The financial industry is no stranger to compliance with regulatory requirements through technology. RegTech, or Artificial Intelligence, can help you efficiently manage regulatory processes, compliance, monitoring and regulatory reporting through innovative digital solutions using biometrics, machine learning and big data.

However, it is not just innovation that is the basis of the rise of regtech, there is also a huge cost associated with it that reflects the cost of doing business. India has a long way to go to adapt to disruptions like this digitization and the emergence of cryptocurrencies.

So, how will India unleash the potential of blockchain and its cross-sector applications? Will facilities like trade finance be able to comply with monitoring obligations even as India has to adapt quickly to the regtech revolution? And, how will it deal with non-bureaucracy and automation?

In the first dispatch of Mint’s Demystifying Regulation in Technology, experts deliberated on cryptocurrency regulation.

Sanjay Khan Nagra, partner, Khaitan & Co, said one of the key dilemmas of innovation is not knowing whether an idea will impact the world. However, regulatory concerns are real for cryptocurrencies, and the time has come to address these concerns. Also, given that it is an evolving technology that is changing almost on a daily basis, is it possible to track innovations and address them with relevant changes in regulatory norms?

Governments can classify crypto the way they have classified wallets, defining it as a new category because it creates a variety of problems, Nagra said. Given that India is a semi-open economy with no strong capital flight, the regulatory framework for cryptocurrencies should be worked out with the help of a cross-section of experts, he said.

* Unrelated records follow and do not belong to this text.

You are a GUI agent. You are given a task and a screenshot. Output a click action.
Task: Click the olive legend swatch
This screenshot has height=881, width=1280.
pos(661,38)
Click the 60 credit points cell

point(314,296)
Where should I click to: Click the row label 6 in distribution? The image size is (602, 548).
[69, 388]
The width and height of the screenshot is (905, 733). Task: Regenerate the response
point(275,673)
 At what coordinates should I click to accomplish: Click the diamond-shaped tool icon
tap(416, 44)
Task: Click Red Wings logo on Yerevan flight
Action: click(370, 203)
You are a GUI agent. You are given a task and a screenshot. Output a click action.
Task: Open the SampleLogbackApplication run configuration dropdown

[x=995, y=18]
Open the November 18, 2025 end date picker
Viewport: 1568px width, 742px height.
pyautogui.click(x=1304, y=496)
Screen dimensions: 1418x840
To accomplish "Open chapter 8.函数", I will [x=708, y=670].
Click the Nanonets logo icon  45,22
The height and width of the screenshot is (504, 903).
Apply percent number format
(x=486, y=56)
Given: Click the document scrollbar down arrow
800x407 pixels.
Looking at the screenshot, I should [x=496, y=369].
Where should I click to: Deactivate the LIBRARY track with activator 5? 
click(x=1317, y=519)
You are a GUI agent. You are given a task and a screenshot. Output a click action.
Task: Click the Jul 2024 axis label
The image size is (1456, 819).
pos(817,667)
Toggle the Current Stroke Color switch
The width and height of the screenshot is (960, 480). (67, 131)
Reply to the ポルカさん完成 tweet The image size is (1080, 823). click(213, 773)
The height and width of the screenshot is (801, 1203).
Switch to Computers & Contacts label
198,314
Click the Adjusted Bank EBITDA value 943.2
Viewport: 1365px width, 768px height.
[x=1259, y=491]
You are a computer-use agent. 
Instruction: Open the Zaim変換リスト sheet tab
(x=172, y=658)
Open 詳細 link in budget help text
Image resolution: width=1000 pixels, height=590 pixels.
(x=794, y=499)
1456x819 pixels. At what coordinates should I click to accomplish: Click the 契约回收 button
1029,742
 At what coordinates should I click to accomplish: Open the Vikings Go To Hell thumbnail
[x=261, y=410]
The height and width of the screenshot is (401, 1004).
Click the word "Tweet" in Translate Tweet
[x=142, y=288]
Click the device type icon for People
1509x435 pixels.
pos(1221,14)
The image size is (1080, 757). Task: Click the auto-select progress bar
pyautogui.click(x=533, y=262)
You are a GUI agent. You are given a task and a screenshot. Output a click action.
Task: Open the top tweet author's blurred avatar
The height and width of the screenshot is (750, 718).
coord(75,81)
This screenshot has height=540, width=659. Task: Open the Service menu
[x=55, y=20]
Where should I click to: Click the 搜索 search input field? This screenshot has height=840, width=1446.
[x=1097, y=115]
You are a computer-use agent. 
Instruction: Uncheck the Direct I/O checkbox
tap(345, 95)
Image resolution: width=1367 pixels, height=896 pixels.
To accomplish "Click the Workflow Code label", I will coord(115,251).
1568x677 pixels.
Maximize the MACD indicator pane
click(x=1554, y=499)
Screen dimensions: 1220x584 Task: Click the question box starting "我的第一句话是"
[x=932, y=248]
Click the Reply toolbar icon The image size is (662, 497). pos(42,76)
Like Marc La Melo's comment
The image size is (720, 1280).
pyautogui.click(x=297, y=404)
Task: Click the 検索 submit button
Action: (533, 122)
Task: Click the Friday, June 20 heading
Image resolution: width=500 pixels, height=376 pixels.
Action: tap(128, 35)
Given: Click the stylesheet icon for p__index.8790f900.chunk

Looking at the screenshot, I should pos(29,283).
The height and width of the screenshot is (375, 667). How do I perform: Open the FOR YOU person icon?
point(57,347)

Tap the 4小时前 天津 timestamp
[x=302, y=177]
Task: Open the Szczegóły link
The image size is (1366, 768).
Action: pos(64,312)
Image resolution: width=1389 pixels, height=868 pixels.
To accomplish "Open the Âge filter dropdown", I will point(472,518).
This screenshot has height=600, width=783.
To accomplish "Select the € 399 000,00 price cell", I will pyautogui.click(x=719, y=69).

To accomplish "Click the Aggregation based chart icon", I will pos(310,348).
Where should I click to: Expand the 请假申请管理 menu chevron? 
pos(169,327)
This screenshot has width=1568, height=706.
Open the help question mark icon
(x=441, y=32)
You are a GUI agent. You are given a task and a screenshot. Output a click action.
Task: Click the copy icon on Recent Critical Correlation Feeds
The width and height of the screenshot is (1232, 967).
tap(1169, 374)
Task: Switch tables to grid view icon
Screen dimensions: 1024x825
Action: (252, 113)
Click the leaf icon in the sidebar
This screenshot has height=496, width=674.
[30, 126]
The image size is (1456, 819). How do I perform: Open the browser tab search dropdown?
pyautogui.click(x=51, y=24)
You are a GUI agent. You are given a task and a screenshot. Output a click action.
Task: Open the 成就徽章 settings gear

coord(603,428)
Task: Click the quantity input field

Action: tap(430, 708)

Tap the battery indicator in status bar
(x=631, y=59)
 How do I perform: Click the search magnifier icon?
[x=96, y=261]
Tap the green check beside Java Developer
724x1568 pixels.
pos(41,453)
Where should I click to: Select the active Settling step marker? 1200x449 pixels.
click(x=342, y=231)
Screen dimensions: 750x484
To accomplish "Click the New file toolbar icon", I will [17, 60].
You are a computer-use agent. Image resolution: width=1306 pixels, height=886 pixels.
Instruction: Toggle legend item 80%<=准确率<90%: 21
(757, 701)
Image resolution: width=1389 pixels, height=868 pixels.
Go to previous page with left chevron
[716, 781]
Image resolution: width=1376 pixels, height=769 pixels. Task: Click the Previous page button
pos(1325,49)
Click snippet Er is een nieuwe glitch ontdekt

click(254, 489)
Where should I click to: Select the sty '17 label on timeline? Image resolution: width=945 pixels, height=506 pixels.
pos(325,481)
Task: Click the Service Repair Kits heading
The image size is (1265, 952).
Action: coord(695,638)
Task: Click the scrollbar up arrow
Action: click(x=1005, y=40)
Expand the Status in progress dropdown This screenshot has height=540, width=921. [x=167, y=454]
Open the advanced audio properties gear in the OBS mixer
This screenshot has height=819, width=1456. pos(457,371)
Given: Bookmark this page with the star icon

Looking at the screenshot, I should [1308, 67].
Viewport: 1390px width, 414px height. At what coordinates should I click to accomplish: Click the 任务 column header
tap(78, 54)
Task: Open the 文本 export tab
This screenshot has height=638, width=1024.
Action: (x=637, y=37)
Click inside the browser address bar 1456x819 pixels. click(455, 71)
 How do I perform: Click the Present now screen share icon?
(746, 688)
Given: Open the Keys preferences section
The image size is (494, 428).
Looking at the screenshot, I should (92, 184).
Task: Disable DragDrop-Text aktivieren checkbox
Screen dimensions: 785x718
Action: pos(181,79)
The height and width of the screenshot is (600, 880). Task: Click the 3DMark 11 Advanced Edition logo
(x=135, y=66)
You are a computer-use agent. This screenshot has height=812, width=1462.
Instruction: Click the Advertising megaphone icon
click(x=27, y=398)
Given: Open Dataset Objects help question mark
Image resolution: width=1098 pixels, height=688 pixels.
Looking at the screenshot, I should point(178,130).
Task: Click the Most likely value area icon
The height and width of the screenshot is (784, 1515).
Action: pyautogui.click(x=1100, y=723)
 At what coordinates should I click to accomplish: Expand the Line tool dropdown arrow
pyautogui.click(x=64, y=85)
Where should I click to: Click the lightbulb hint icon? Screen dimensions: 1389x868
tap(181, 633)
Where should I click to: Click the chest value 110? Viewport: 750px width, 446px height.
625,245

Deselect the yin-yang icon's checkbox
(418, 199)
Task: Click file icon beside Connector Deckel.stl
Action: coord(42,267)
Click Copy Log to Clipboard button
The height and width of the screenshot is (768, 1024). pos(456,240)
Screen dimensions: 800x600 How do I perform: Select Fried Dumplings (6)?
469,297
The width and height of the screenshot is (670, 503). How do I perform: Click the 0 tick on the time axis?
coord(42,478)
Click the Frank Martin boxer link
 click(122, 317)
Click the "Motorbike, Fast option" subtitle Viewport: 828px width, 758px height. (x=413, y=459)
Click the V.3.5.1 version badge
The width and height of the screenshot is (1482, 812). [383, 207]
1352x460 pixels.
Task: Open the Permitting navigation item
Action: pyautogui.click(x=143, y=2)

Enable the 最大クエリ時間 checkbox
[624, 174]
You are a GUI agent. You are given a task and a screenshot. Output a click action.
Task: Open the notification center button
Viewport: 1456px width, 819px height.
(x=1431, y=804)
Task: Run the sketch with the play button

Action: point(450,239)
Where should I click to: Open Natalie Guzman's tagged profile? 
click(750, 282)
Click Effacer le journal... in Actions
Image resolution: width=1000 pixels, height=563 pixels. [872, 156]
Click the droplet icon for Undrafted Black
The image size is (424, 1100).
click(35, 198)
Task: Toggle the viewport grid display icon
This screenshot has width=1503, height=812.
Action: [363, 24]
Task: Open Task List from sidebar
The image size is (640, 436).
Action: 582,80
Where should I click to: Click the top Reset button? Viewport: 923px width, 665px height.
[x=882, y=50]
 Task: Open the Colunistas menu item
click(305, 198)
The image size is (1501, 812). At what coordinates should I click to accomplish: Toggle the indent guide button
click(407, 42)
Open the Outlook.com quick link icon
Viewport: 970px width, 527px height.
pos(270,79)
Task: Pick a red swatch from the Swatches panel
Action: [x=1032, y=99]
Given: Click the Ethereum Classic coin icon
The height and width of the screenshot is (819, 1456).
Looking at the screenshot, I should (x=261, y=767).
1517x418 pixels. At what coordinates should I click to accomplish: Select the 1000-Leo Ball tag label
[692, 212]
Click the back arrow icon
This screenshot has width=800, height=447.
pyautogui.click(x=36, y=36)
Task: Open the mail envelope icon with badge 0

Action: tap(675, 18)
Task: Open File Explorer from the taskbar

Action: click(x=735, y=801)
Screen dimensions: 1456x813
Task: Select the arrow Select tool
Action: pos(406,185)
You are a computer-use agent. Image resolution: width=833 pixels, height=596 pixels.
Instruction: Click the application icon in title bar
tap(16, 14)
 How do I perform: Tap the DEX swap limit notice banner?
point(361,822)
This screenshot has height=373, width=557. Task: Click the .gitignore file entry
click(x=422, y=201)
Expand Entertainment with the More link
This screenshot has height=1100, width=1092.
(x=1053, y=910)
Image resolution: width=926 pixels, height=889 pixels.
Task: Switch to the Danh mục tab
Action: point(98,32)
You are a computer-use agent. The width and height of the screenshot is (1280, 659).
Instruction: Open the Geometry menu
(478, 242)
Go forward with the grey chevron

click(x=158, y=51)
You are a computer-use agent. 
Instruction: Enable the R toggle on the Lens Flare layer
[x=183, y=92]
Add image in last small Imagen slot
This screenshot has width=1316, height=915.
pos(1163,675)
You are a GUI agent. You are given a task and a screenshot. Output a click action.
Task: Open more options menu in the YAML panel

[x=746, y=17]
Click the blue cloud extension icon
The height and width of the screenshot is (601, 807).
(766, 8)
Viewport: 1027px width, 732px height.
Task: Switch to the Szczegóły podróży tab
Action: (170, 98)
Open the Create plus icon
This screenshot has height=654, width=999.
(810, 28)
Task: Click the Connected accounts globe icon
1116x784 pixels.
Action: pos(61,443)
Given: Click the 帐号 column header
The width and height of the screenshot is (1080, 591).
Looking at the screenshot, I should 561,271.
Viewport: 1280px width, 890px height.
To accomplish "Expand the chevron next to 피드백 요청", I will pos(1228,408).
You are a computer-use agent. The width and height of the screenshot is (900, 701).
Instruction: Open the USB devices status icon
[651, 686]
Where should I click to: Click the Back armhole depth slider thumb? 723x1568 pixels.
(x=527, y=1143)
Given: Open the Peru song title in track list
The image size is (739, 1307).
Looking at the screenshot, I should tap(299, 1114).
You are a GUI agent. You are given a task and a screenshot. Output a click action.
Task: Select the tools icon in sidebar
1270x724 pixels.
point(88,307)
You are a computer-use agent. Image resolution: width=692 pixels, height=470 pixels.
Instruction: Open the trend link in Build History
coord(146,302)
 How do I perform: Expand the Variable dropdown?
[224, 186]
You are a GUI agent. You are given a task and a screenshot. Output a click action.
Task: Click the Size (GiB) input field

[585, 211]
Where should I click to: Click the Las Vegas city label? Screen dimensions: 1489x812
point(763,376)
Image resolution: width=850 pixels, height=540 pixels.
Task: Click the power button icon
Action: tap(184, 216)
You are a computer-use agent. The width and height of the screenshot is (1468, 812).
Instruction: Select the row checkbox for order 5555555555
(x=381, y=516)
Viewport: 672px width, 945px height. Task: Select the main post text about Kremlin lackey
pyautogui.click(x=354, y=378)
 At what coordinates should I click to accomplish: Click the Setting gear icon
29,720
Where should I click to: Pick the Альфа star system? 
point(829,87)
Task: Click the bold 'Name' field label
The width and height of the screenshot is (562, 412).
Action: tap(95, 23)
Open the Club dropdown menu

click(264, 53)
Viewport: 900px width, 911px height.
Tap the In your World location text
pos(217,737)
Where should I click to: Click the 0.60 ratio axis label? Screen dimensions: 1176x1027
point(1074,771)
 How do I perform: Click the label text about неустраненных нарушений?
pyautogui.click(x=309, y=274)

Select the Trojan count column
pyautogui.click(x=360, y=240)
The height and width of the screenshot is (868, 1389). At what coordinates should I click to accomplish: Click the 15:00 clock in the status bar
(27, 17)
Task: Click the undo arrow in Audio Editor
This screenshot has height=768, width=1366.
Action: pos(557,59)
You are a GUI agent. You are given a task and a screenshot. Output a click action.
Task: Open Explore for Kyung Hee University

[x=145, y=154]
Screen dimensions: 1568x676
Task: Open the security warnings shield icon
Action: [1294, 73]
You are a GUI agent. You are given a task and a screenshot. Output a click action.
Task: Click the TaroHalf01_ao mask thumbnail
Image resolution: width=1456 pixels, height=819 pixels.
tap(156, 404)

Sudipta Bhattacharjee, partner at Khaitan & Co., said there are concerns about the technology of law and regulation, and you regulatory vacancies could harm live technologies. He said a regulatory sandbox is important because if useful disruptive technology is banned, it will only be driven underground but it will not disappear. He said that the success of Unified Payments Interface or UPI and other digital payment platforms shows that India is ready for cryptocurrency. This cannot be considered in binaries, in which the government introduces its own digital currency, but bans the rest, as it is a dangerous approach, he said. The government is aware of hundreds of use cases for blockchain, which seeks to leverage the technology to ensure targeted distribution of benefits and subsidies, he said. The crypto bill should have a broad-based approach, and consider issues involving currencies like bitcoin, he said. India’s renewable energy policies also need to be integrated and policymaking will have to be intervened if cryptos take an ecological toll.